Ces États sont les trois premiers signataires de la convention créant l’organisation intergouvernementale Mercator International Centre for the Ocean.
« Cette signature s’inscrit dans le prolongement de l’engagement pris par la Grèce lors de la Conférence des Nations unies sur l’océan, en juin 2025 à Nice, où douze pays avaient appelé à renforcer la coopération internationale en matière de connaissance de l’océan, d’innovation numérique et de décision fondée sur la science », rappelle l’organisation, créée en 1995 par des acteurs scientifiques pour décrire et prévoir l’océan de façon opérationnelle.
Ce changement de statut résulte du besoin de la Commission européenne et de la volonté politique des États membres de l’UE, ainsi que l’Islande, Monaco, la Norvège et le Royaume-Uni, de s’appuyer sur un organisme de référence, qui délivre des informations fiables, exploitables et basées sur la science, pour éclairer la décision politique.

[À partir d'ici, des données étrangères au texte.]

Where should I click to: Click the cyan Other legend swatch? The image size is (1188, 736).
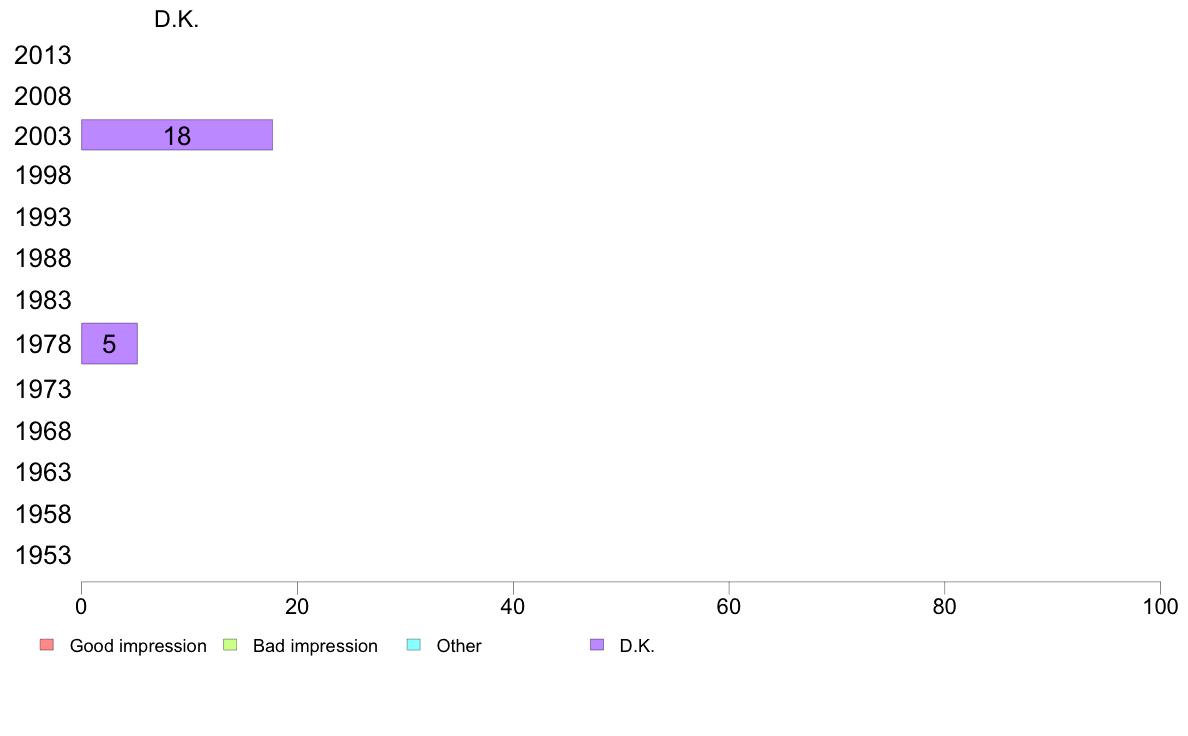pos(414,645)
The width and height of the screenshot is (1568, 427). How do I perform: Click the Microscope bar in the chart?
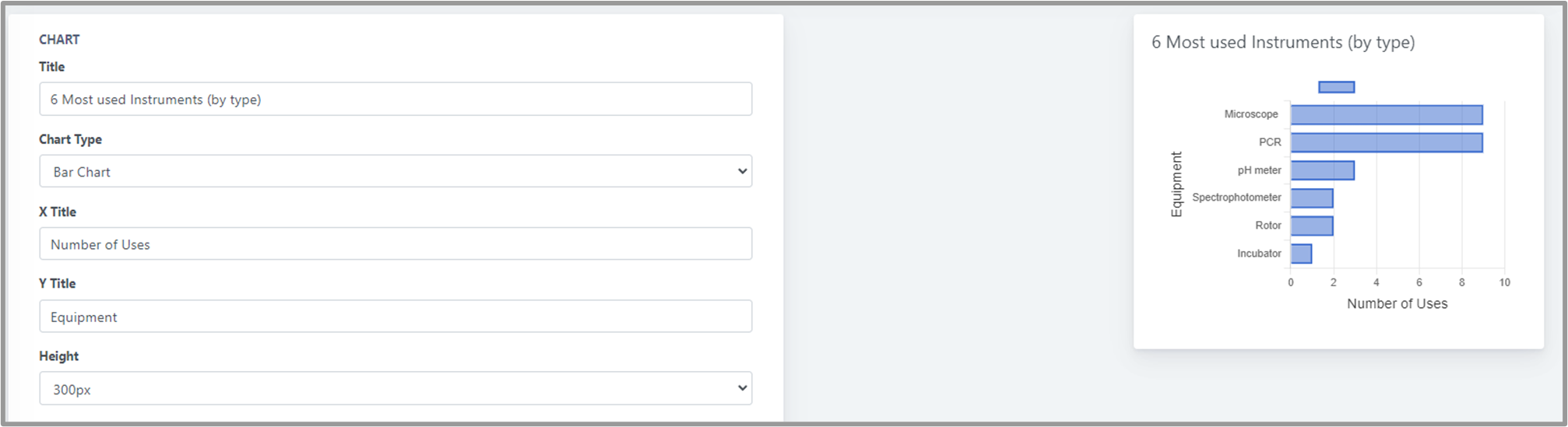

« L’organisation fournira des services d’aide à la décision pour l’adaptation au changement climatique, la gestion des risques côtiers, la protection de l’environnement et le développement d’une économie bleue durable. Elle assurera également la continuité de programmes européens majeurs, dont le service Copernicus Marine », précise Mercator International Ocean, dont le jumeau numérique de l’océan sera l’un des principaux outils.
Conformément aux dispositions de la convention, ouverte à la signature et à la ratification des 31 États membres, celle-ci entrera en vigueur lorsqu’au moins un quart des États éligibles l’auront ratifiée, à condition qu’ils représentent collectivement au moins la moitié de la pondération économique définie dans la convention.